Frequency in Language
Title | Frequency in Language PDF eBook |
Author | Dagmar Divjak |
Publisher | Cambridge University Press |
Pages | 343 |
Release | 2019-10-10 |
Genre | Language Arts & Disciplines |
ISBN | 1107085756 |
Re-examines frequency, entrenchment and salience, three foundational concepts in usage-based linguistics, through the prism of learning, memory, and attention.
Experience Counts
Title | Experience Counts PDF eBook |
Author | Heike Behrens |
Publisher | Walter de Gruyter |
Pages | 340 |
Release | 2015-10 |
Genre | Frequency (Linguistics) |
ISBN | 9783110346923 |
Frequency is a critical factor in shaping emerging linguistic systems, be it in individual's first or second language learning, or in the historical or social dimensions of language change. This volume comprises studies that show how and which patterns are abstracted from what the language speakers hear, and what makes them adopt new usages or constructions.

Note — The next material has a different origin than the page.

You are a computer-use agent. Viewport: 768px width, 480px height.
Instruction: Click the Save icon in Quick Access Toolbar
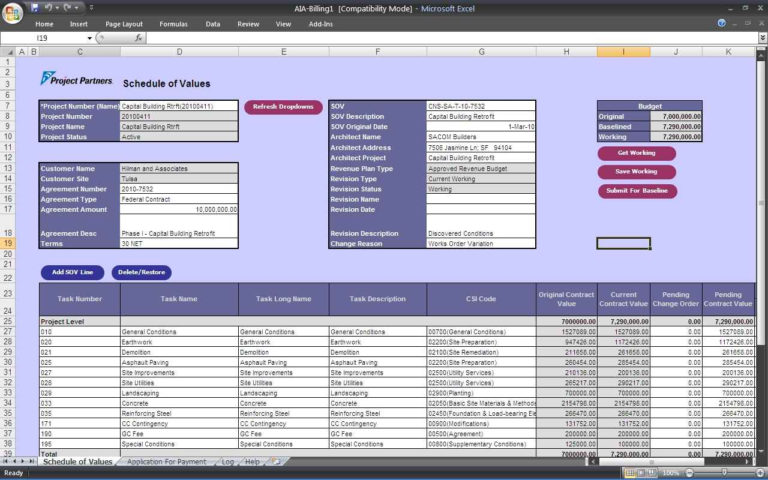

Frequency and the Emergence of Linguistic Structure
Title | Frequency and the Emergence of Linguistic Structure PDF eBook |
Author | Joan L. Bybee |
Publisher | John Benjamins Publishing |
Pages | 502 |
Release | 2001-10-15 |
Genre | Language Arts & Disciplines |
ISBN | 9027298033 |
A mainstay of functional linguistics has been the claim that linguistic elements and patterns that are frequently used in discourse become conventionalized as grammar. This book addresses the two issues that are basic to this claim: first, the question of what types of elements are frequently used in discourse and second, the question of how frequency of use affects cognitive representations. Reporting on evidence from natural conversation, diachronic change, variability, child language acquisition and psycholinguistic experimentation the original articles in this book support two major principles. First, the content of people’s interactions consists of a preponderance of subjective, evaluative statements, dominated by the use of pronouns, copulas and intransitive clauses. Second, the frequency with which certain items and strings of items are used has a profound influence on the way language is broken up into chunks in memory storage, the way such chunks are related to other stored material and the ease with which they are accessed to produce new utterances.

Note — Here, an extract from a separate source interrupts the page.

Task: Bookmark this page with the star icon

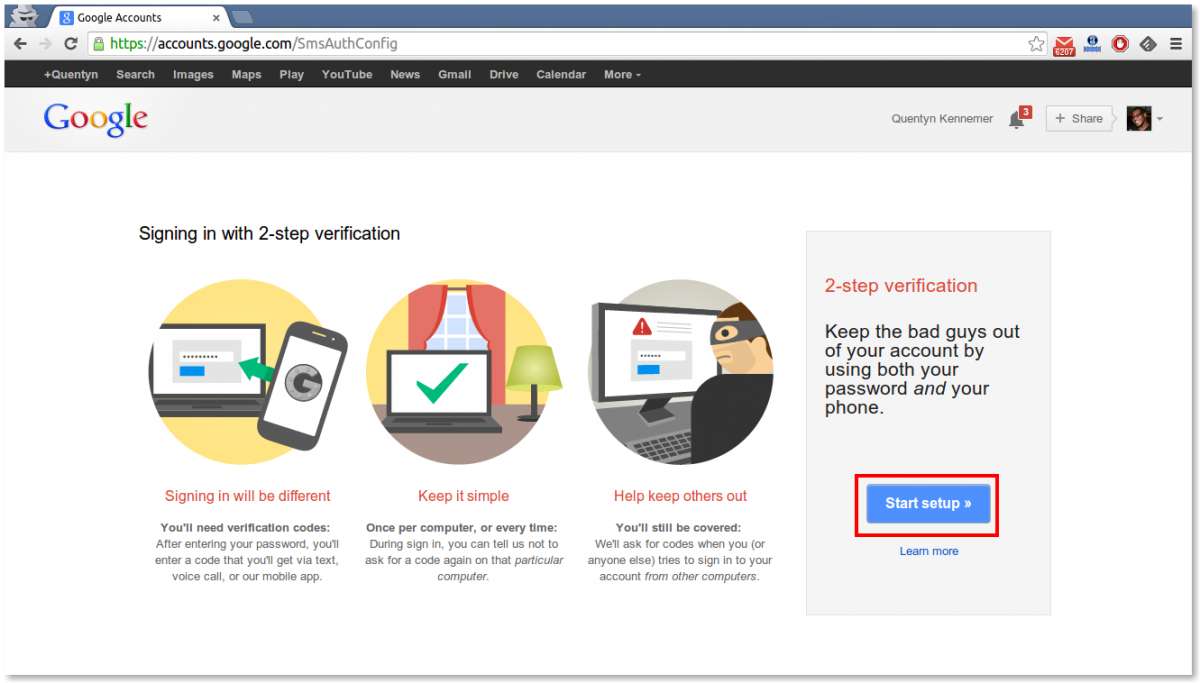Action: pyautogui.click(x=1036, y=44)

Experience Counts: Frequency Effects in Language
Title | Experience Counts: Frequency Effects in Language PDF eBook |
Author | Heike Behrens |
Publisher | Walter de Gruyter GmbH & Co KG |
Pages | 243 |
Release | 2016-02-22 |
Genre | Language Arts & Disciplines |
ISBN | 3110384590 |
Frequency has been identified as one of the most influential factors in language processing, and plays a major role in usage-based models of language learning and language change. The research presented in this volume challenges established models of linguistic representation. Instead of learning and processing language compositionally, larger units and co-occurence relations are at work. The main point taken by the authors is that by studying the effect of distributional patterns and changes in such patterns we can establish a unified framework that explains the dynamics of language systems with a limited set of processing factors.